National taxpayer associations are pushing Republican leaders to name U.S. Rep. Jeff Flake to serve on the House Appropriations Committee, a position that Flake has promised to use in his crusade to expose and slow earmark spending.

Earmarks are pieces of legislation that direct federal funds to be spent on specific projects, generally in the districts of the lawmakers who write the measures.

Last year, Congress approved nearly 12,000 earmarks worth more $20 billion for roads, bridges, water towers, teapot museums, blackbird management projects, demolition of a beef processing plant and thousands of other projects.

Flake doesn’t seek earmarks and has positioned himself as a monkey wrench in the congressional machine that churns them out. The Republican from Arizona sent a letter to Republican leader John Boehner, R-Ohio, seeking a seat on the committee early this month.

“I just thought that there should be somebody on the committee who’s interested in oversight,” Flake told the Tribune on Tuesday. “Out of 29 Republicans, we’re just not getting enough of it right now. That’s pretty apparent.”

The Washington-based tax watchdog group FreedomWorks launched a Web site dedicated to pushing Flake’s selection to the committee on Friday. The site provides the phone numbers and e-mail addresses of the Republican House Steering Committee members who will make the selection late this week or early next week.

The site: www.makeitflake.com.

FreedomWorks executives also distributed “Make It Flake” lapel stickers to representatives and staffers who returned to Washington for the start of the 2008 session Tuesday.

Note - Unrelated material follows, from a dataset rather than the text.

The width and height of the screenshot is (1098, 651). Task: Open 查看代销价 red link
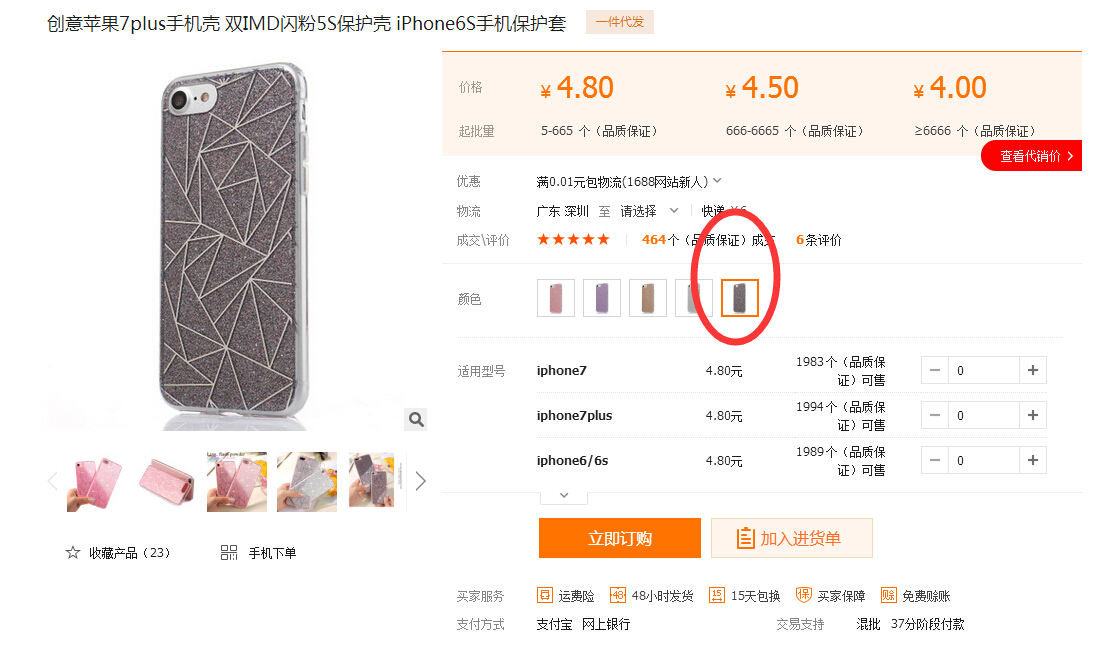coord(1031,156)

“We’ve issued a call to action to our nationwide members,” said Adam Brandon, a spokesman for FreedomWorks. “We sent out tens of thousands of e-mails to our members around the country. We just figured this is just a great thing to get behind.”

The Make It Flake campaign marks the first time the group has tried to influence a committee selection, but Flake’s selection is unique, he said.

“Republicans have lost their brand identity, and Appropriations is the place where so many of the bad things in Washington happen, so the opportunity to get a good guy in on the inside, we’ve got to jump at that,” Brandon said.

Others have jumped at it as well. Citizens Against Government Waste, Taxpayers for Common Sense, and Americans for Prosperity are also generating phone calls and e-mails to support Flake.

The Wall Street Journal called Flake the “Anti-Appropriator” in a supportive Jan. 8 editorial that dismissed his bid for the Appropriations slot as a lost cause.

Reps. Thomas Cole, R-Okla., and Dave Reichert, R-Wash., and others are positioning themselves for the seat.

Flake said every sitting GOP member of the Appropriations Committee solicits pork-barrel funding, perpetuating the practice.

“Once you earmark yourself, you have to protect your earmarks — and that means being quiet about everybody else’s, so no matter how innocuous whatever you’re getting might be, you can’t challenge anybody else,” he said.

Flake said he has been making the rounds with members of the Steering Committee to make his case for being named to the Appropriations Committee.

Flake sits on the Foreign Affairs and Natural Resources committees, but would relinquish those for Appropriations, he said. He previously sat on the powerful Judiciary Committee, but was jettisoned as punishment for calling out other members for earmarks.

Rep. John Shadegg, R-Ariz., said he plans to push Flake’s bid, but knows other members laugh at the idea. The culture of earmark spending is just too ingrained, he said.